Dataset excerpts:

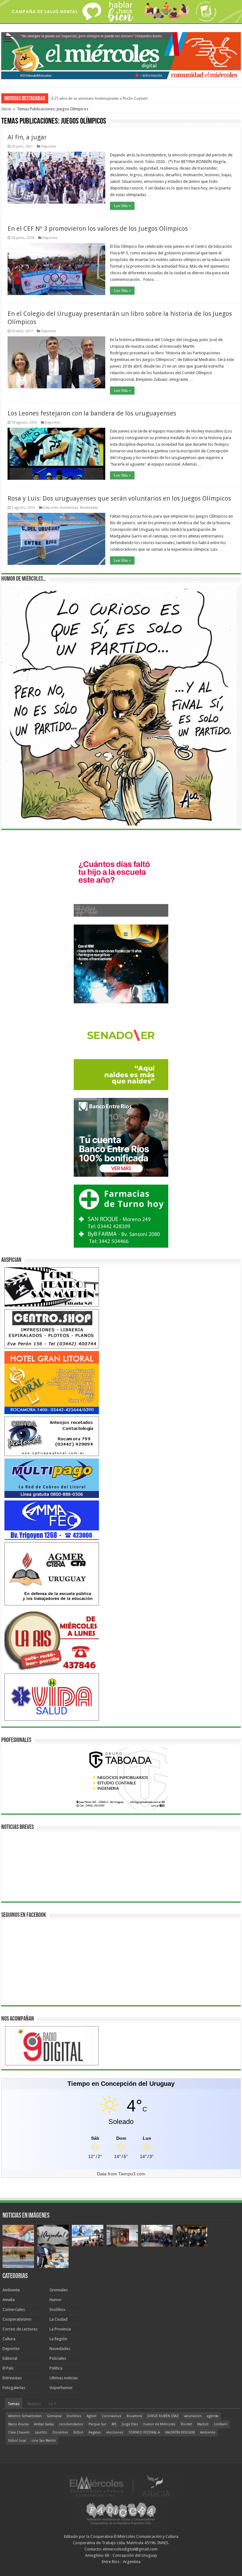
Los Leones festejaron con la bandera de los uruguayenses (92, 413)
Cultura (9, 2338)
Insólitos (57, 2309)
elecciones (114, 2432)
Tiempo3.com (131, 2173)
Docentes (60, 2432)
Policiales (57, 2358)
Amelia (9, 2299)
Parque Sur (97, 2424)
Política (55, 2368)
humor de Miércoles (159, 2424)
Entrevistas (69, 508)
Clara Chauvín (19, 2432)
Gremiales (58, 2290)
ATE (114, 2424)
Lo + (52, 2403)
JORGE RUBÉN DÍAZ (163, 2416)
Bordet (186, 2424)
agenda (212, 2416)
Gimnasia (54, 2416)
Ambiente (11, 2290)
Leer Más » (122, 206)
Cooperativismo (17, 2319)
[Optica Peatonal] (51, 1436)
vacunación (193, 2416)
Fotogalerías (14, 2387)
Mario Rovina (18, 2424)
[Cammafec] (51, 1519)
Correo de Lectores (20, 2329)
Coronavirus (111, 2416)
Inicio (6, 109)
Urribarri (220, 2424)
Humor (55, 2299)
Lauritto (41, 2432)
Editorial (10, 2358)
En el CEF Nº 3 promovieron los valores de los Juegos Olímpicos (98, 228)
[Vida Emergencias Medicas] (51, 1697)
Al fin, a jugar (27, 137)
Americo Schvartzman (25, 2416)
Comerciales (14, 2309)
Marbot (203, 2424)
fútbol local (17, 2441)
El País (8, 2368)
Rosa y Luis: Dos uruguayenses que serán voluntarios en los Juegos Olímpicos (119, 498)
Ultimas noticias (63, 2378)
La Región (58, 2338)
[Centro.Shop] (51, 1328)
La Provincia (60, 2329)
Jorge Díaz (130, 2424)
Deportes (48, 146)
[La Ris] (51, 1639)
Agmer (91, 2416)
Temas (14, 2403)
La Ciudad (58, 2319)
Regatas (95, 2432)
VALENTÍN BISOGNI (180, 2432)
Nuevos (34, 2403)
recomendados (71, 2424)
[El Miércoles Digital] (121, 54)
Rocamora (134, 2416)
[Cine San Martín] (51, 1286)
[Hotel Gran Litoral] (51, 1382)
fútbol (78, 2432)
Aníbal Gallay (44, 2424)
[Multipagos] (51, 1478)
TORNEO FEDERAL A (144, 2432)
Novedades (89, 508)
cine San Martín (44, 2441)
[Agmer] (51, 1573)
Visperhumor (61, 2387)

* **Problem to work on**
Starting at the line that contains "[Multipagos] (51, 1478)", reproduce each line through the end of the records exactly, both ends included.

* **Response**
[Multipagos] (51, 1478)
TORNEO FEDERAL A (144, 2432)
Novedades (89, 508)
cine San Martín (44, 2441)
[Agmer] (51, 1573)
Visperhumor (61, 2387)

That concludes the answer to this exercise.